Purpose: To explore how junior doctors (doctors in postgraduate training) retrospectively perceived the influence of their undergraduate palliative care attachments (clinical electives) on their current medical practice.
Method: From 2008 to 2013, 100 students participated in palliative care attachments at the University of Adelaide School of Medicine. In 2013, the authors invited 14 of these, now junior doctors, to be in this study. Participants took part in one-on-one, semistructured interviews. Interview data were analyzed for themes.
Results: Nine junior doctors participated. They were sent a summary of the findings to check whether the themes captured each participant's experiences. Eight replied and agreed. Two main themes were identified: (1) from apprehension to gaining a sense of control, and (2) gaining perspective on the practice of medicine. Participants perceived that the learning experiences from the attachments provided them with a sense of confidence and control over their interactions with dying patients and families. This positive influence not only was present when caring for patients at the end of life but also influenced the participants' identity as medical practitioners.

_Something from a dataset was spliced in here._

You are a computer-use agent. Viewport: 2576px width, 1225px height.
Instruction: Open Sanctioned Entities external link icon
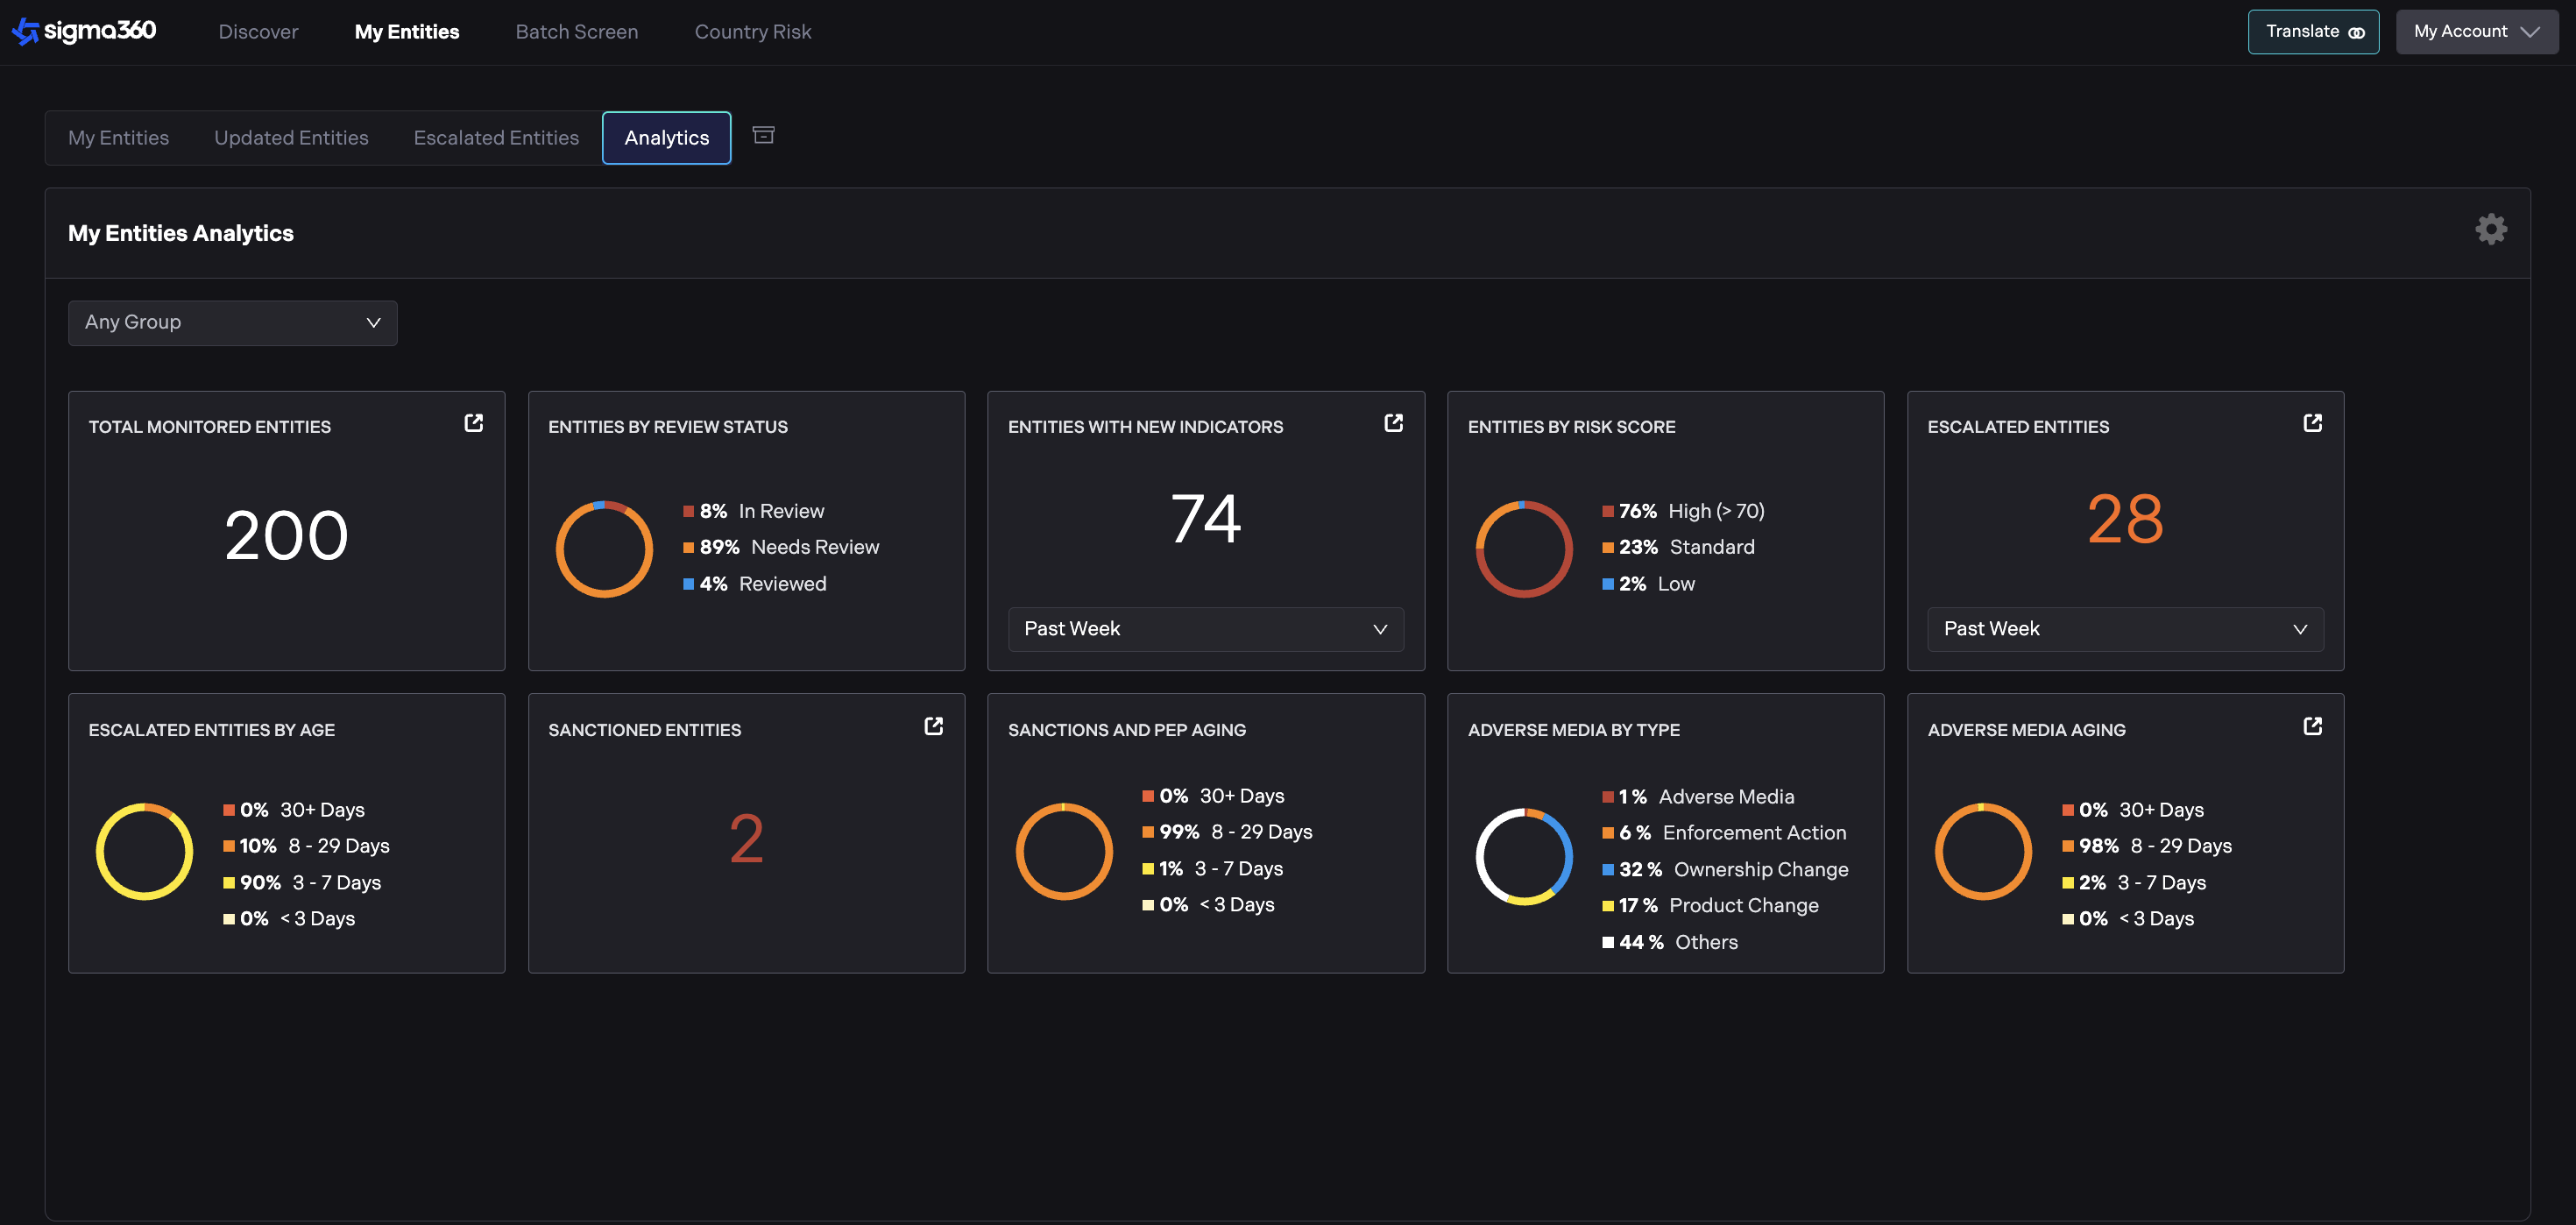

Conclusions: Findings suggest that junior doctors trained earlier in palliative care have enhanced competencies of professionalism, patient-centered medicine, psychosocial and spiritual aspects of palliative care, communication, teamwork, and self-awareness. Learning a palliative approach can help them make a difference in treating dying patients, but also in general patient care. Therefore, physicians trained in palliative care may be better prepared to contribute to a health care system that is person-centered, ethically conscientious, and personally fulfilling.